BEREITGESTELLTES MATERIAL:
--

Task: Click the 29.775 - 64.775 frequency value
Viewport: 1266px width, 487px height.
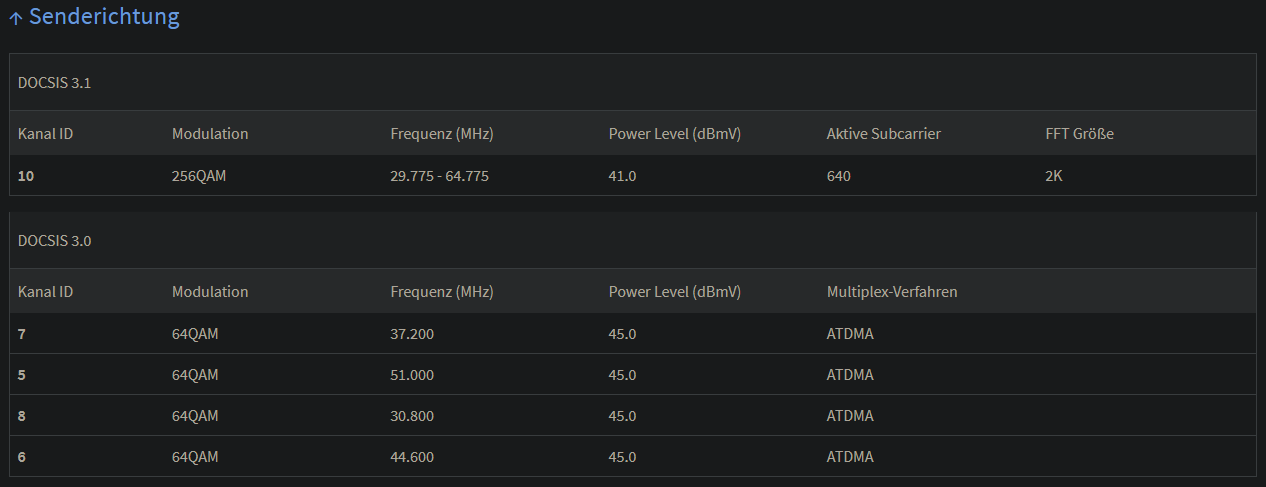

--

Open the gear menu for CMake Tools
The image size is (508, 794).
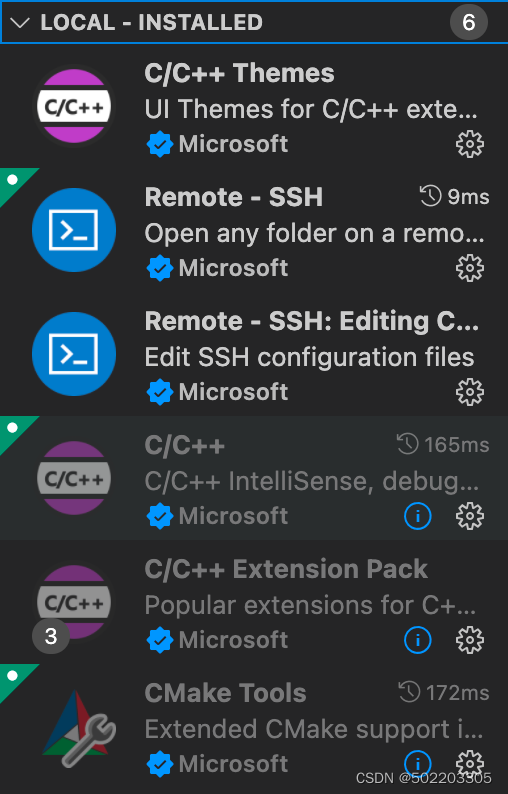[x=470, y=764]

--

AUFGABENBESCHREIBUNG:
Ersetze in den Einträgen von der Zeile mit „Open the gear menu for CMake Tools“ bis einschließlich der Zeile mit „[x=470, y=764]“ das Wort „gear“ durch „cog“ und gib nur diese Zeilen sonst unverändert wieder. Die Bilder bleiben dabei weg.

LÖSUNG ZUR AUFGABE:
Open the cog menu for CMake Tools
The image size is (508, 794).
[x=470, y=764]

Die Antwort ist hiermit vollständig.